Mein Gott, was ist bloß passiert? 20.000 Menschen, überwiegend zwischen zarten 12 und 20 Lenzen, 20.000 Kids also kreischen und hopsen im strömenden Regen, werfen die Arme hoch, singen Songs Zeile für Zeile mit — und wir sind nicht bei New Kids On The Block!

Vielleicht war es der Rave, der Englands grooveseliger Jugend den geliebten Dance-Beat zwar nicht entzog, dafür aber Gitarren wieder fashionable machte: Jedenfalls sind The Wonderstuff auf dem besten Weg, eine wirklich große Band zu werden. Mit ihrer erfolgreichen dritten LP „Never Loved Elvis“ im Rücken spielen die Fünf aus Wolverhampton trotz ständiger technischer Probleme ein Klassekonzert. Die gutgelaunte Mixtur aus schrägem Wave, Rockabilly, schottischem Folk und 70er Pop läßt sich bestens auf die Bühne übertragen, wenngleich einige Songs halbfertig wirken und bei so viel Power und Jubelrefrains eine Ballade zwischendurch gut getan hätte. Trotzdem, Kompliment: Die meisten Songs übertreffen die Studioversion.
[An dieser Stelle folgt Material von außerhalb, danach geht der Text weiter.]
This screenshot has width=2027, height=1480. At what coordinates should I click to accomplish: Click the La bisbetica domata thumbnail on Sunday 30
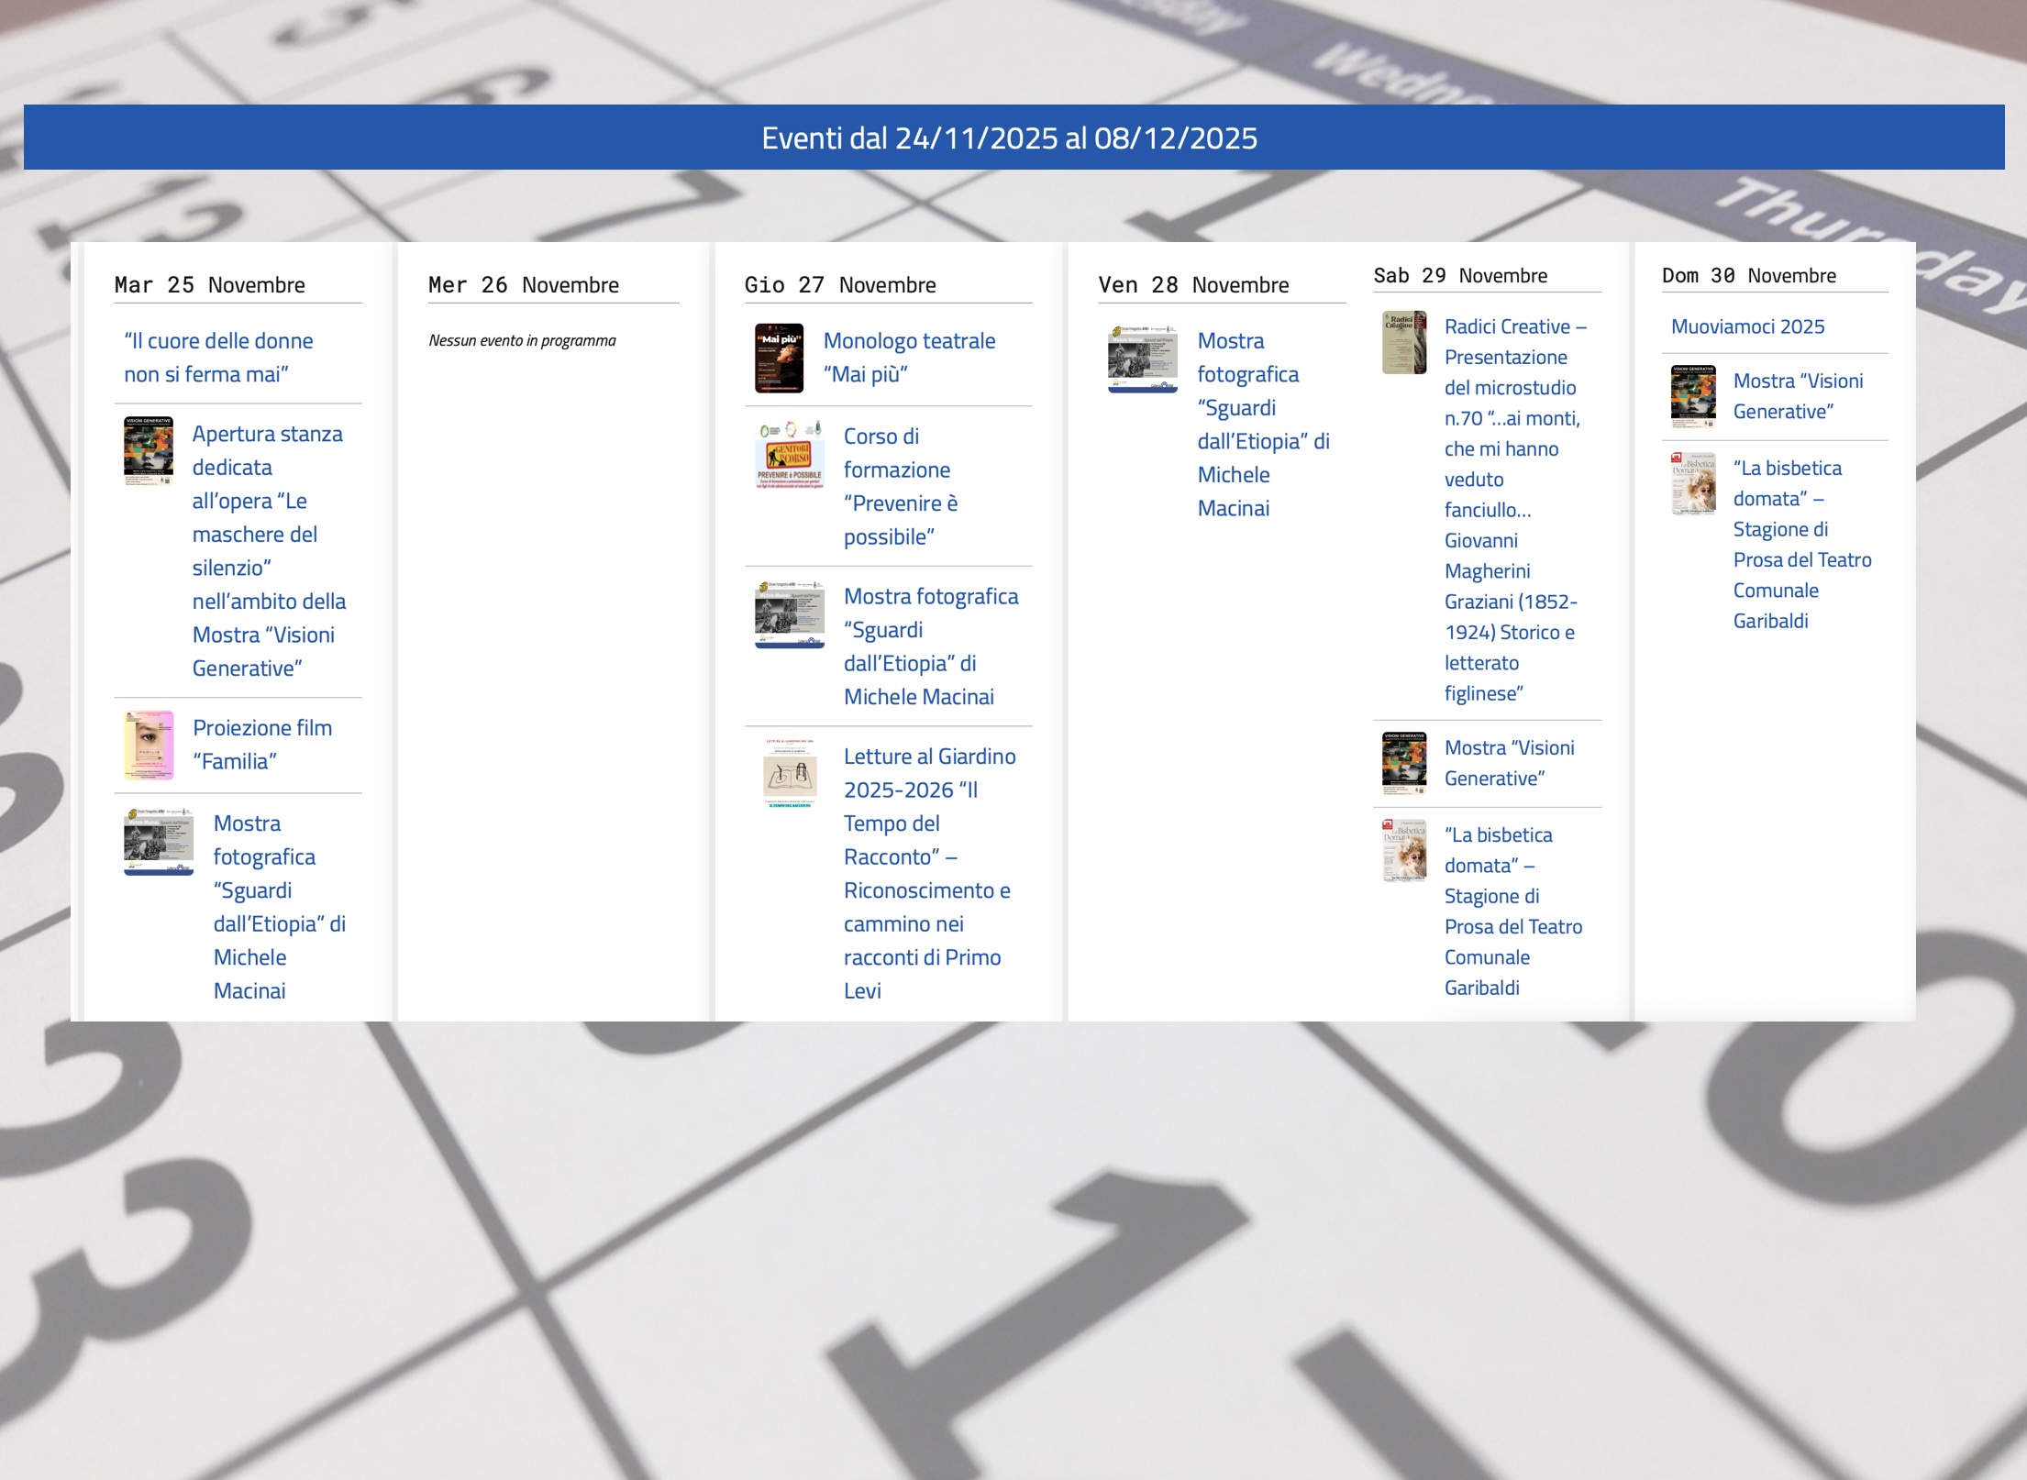(x=1692, y=483)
Wenn sich bei „Inertia“ etwa die Fiddle-Linien von Martin Bell wild überschlagen, Martin Gilles trommelt wie ein epileptischer Schaufelbagger und Miles Hunt dazu gitarreschwingend seine Refrains in den Regen johlt, dann entsteht eine Magie, der man sich kaum entziehen kann.

Überhaupt, Miles Hunt: Zwar ist der Rest der Band präsent und spielt gut, aber im Mittelpunkt steht er. Hat keine große Stimme, dafür viel Charisma, kann keinen halben Satz sagen, ohne mindestens ein „fuck“ einzubauen, übt Spurts auf der Stelle und wirkt in Schottenkaro-Bermudas und mit großen Gesten wie eine Mischung aus Jim Kerr und verspätetem Bay City Roller. Dabei ist er selbst bei den elegischsten Refrains nie pathetisch: Wo die Hothouse Flowers brüderlich lächeln, wird bei Wonderstuff bloß gegrinst, und wo einem die Simple Minds die Segenshand reichen, kriegt man bei Wonderstuff bloß den mittleren Finger.